Em foco, a disseminação da variante delta do coronavírus. Até 70% mais letal, a cepa identificada pela primeira vez na Índia começa a se disseminar pelo Brasil. Por onde passou, como Ásia, Oceanía e Europa, a mutação provocou aumento de mortes, casos e obrigou países a adotarem medidas intensivas de isolamento social. “Suponhamos que 100 milhões de brasileiros tiveram contato com o coronavírus, isso tirando a subnotificação dos números oficiais. A proteção por contato é pequena. O número de vacinados é pequeno. Então, temos uma população suscetível é grande”, disse.
Fator Bolsonaro
Nicolelis vê desafios maiores, que já deveriam ter sido superados, em razão do bolsonarismo. Para o cientista, o “pecado original” que levou o Brasil a ser o epicentro da pandemia de covid-19 no mundo e segundo país com mais mortos, o comportamento presidencial. “Quando a pandemia ficou clara, o Brasil pecou por não se preparar com uma mensagem clara para todo o país. Uma decisão estratégica clara de combater a pandemia. Não só não houve decisão de combater a pandemia, que todos sabemos. Se tomou a decisão de apostar numa suposta impossível imunidade de rebanho. Parte de um projeto negacionista oficial. Uma política de Estado de não fazer o que deveria ser feito”, acrescentou.

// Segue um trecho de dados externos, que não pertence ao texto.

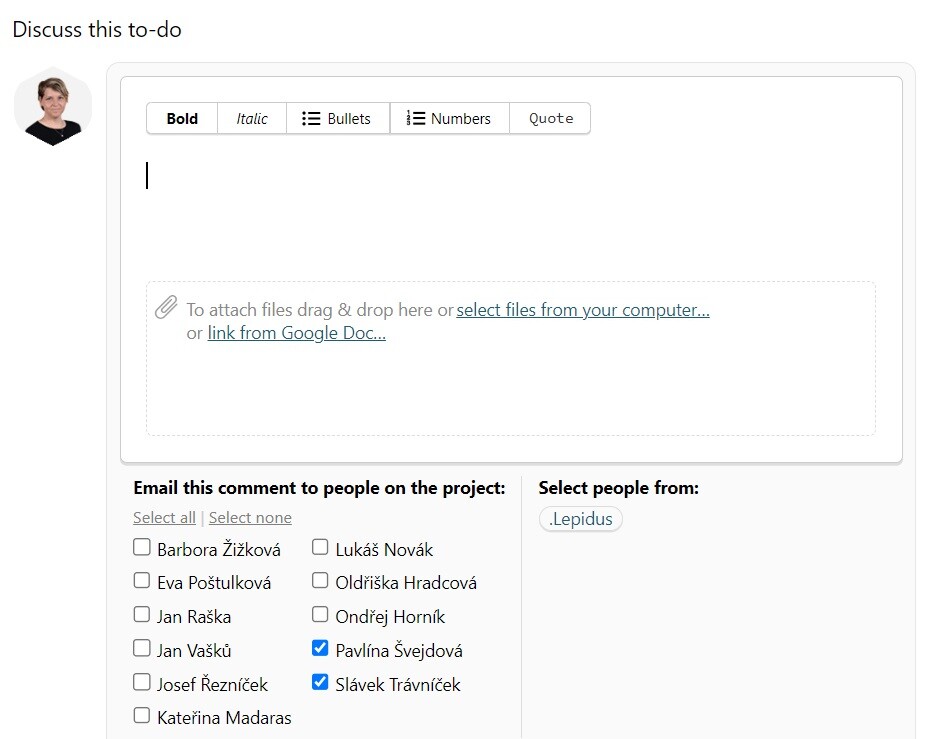Check the Barbora Žižková checkbox
The width and height of the screenshot is (932, 739).
142,548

“Não fechamos o espaço aéreo, não compramos insumos para combater a pandemia e propagamos mensagens falsas sobre medicamentos que não funcionam. Tinham projeto de lucrar com a pandemia por vias escusas. Isso se conclui com a compra de vacinas em momento inadequado e quantidade abaixo do necessário para que a imunização fosse efetiva”, completou, ao fazer referência aos escândalos de corrupção que envolvem a gestão da pandemia pelo governo Bolsonaro.